There were procedures for investigating and learning from accidents. However, learning was limited because incidents were analysed separately. We discussed with the manager the need to analyse incidents together in order to consider generic causes.
People were not effectively supported to have maximum choice and control of their lives. When people were unable to make decisions about their care and support, the principles of the Mental Capacity Act 2005 were not always followed. We made a recommendation for the provider to seek advice to maximise people's choice, control and independence regarding their money.
People were protected from the risk of harm and abuse. Safeguarding procedures were in place, which staff were aware of. Staff were recruited safely. Improvements had been made in risk management. Risks to people had been identified, assessed and reviewed. We also observed good practice in relation to the management of medicines, including storage, disposal and completion of medicine records.
People accessed healthcare and had their health needs met. There were systems and processes to support this. People’s care records showed relevant health and social care professionals were involved in their care.
People’s privacy and dignity were respected. Staff protected and respected people's human rights. They had received training in equality and diversity. People’s spiritual or cultural wishes were respected. Staff maintained people's independence by supporting them to manage as many aspects of their care as they could. People’s privacy was also upheld in the way their information was handled.
We observed a range of practices that reflected person centred care. People’s values and preferences were respected. Their families were involved in care as appropriate. People had access to appropriate care and information, which was presented in an accessible way for people to make decisions about their care.
The service applied the principles and values of Registering the Right Support and other best practice guidance. These ensure that people who use the service can live as full a life as possible and achieve the best possible outcomes that include control, choice and independence.
The outcomes for people using the service reflected the principles and values of Registering the Right Support by promoting choice and control, independence and inclusion. People's support focused on them having as many opportunities as possible for them to gain new skills and become more independent.
Rating at last inspection and update
The last rating for this service was requires improvement (published 20 September 2018) and there were four breaches of regulation. The provider completed an action plan after the last inspection to show what they would do and by when to improve. At this inspection enough, improvement had not been made and the provider was still in breach of regulations.
The last rating for this service was requires improvement. The service remains rated requires improvement. This service has been rated requires improvement for the last two consecutive inspections.
Why we inspected
This was a planned inspection based on the previous rating.
We have found evidence that the provider needs to make improvements.
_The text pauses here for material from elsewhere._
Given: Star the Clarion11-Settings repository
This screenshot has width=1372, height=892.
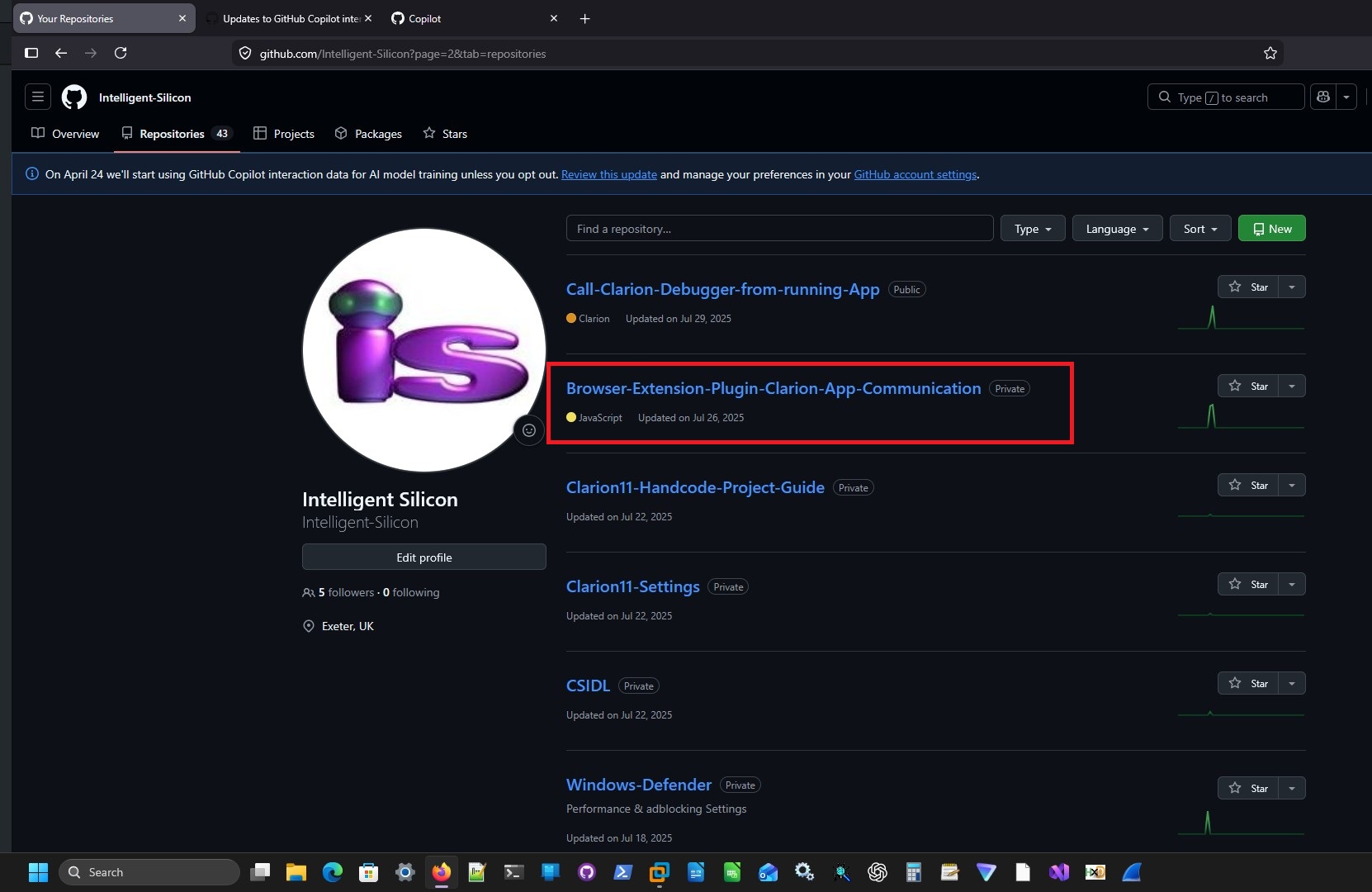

Please see the safe, effective and well-led sections of this full report.
Enforcement
We have identified a breach in relation to the application of the Mental Capacity Act 2005 and good governance.
Please see the action we have told the provider to take at the end of this report.
Follow up
We will meet with the provider following this report being published to discuss how they will make changes to ensure they improve their rating to at least good. We will work with the local authority to monitor progress. We will return to visit as per our re-inspection programme. If we receive any concerning information we may inspect sooner.